The prediction of BGCs for secondary metabolites yielded 26 clusters for various compounds. Those BGCs included those for several antibiotics, in particular a lassopeptide type BGC for citrulassin D (locus tag NGC97_09810–09880) sharing 100% gene content similarity with that from Streptomyces katrae (MIBiG accession no. BGC0001550), a hybrid of type I polyketide synthase (T1PKS)-non-ribosomal peptide synthetase (NRPS) type BGC for lydicamycin (locus tag NGC97_33090 – 33410) sharing 96% similarity with that from Streptomyces sp. ID38640 (MIBiG no. BGC0001477), and a type II PKS (T2PKS) BGC for oxytetracycline (locus tag NGC97_04610 – 04945) sharing 95% similarity with that from Streptomyces rimosus (MIBiG no. BGC0000254). A BGC for antipain (locus tag NGC97_02465–02705), an oligopeptide acting as a protease inhibitor of trypsin and papain (Suda et al., 1972), was also predicted, which shared 100% similarity with that from Streptomyces sp. (MIBiG no. BGC0002051). The overall profile of the predicted BGCs were fairly similar to that of S. lydicamycinicus NBRC 110027T, but a siderophore type BGC for synechobactin (locus tag NGC97_10220–10335), albeit with low similarity, was found only in strain MMS22-DDSA8. It is also notable that S. lydicamycinicus NBRC 110027T was isolated from deep sea environment (Komaki et al., 2020), which is in contrast to strain MMS22-DDSA8, an isolate from soil.
In this study, a high quality genome of Streptomyces sp. MMS22-DDSA8, a soil actinobacterium exhibiting antifungal activity, was obtained and the resultant data confirmed that the strain can also be a producer of various antibacterial agents such as lydicamycin, oxytetracycline and citrulassin D, which shows a high potential of strain MMS22-DDSA8 as a producer of various bioactive metabolites.

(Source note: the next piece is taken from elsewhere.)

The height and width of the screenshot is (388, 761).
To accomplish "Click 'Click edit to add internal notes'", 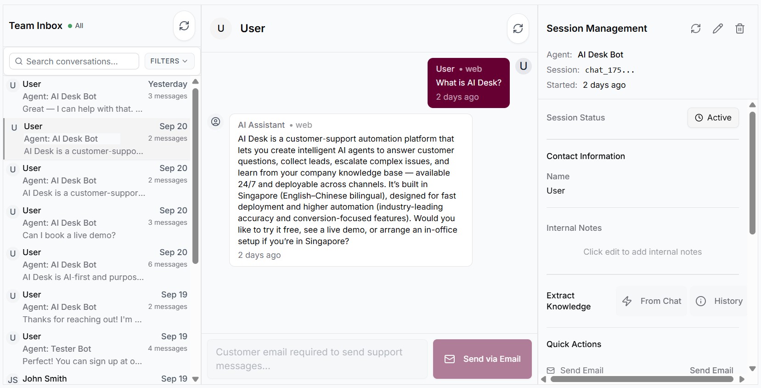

Streptomyces sp. strain MMS22-DDSA8 was deposited at the Korean Collection for Type Cultures (KCTC) under the accession number KCTC 59216. The GenBank accession number for the whole genome sequence of strain MMS22-DDSA8 is CP098437. The relevant BioProject and BioSample numbers are PRJNA844529 and SAMN28822300, respectively.
사상성 진균류에 대한 항균활성을 보이는 방선균주를 분리하여 Streptomyces sp. MMS22-DDSA8로 명명하였고, 전장유전체를 분석한 결과 총 연장 8.22 Mb, G + C 함량 71.2%의 단일 염색체 정보를 얻었다. MMS22-DDSA8는 16S rRNA 유전자 및 전장유전체 기반 동정 결과 Streptomyces lydicamycinicus NBRC 110027T와 가장 가까운 것으로 나타났다. 유전체 기반 in silico 분석으로부터 총 26개의 이차대사산물 생합성 유전자군을 확인했으며, 그 중에 다수의 항균활성물질 생산 유전자이 발견되었다. 이 연구로부터 MMS22-DDSA8 균주가 유용물질 생산자로서 높은 잠재력을 가진 것을 확인할 수 있었다.
This research was supported by a research grant of Chungnam National University (2021–2022).
The authors declare that there is no conflict of interest.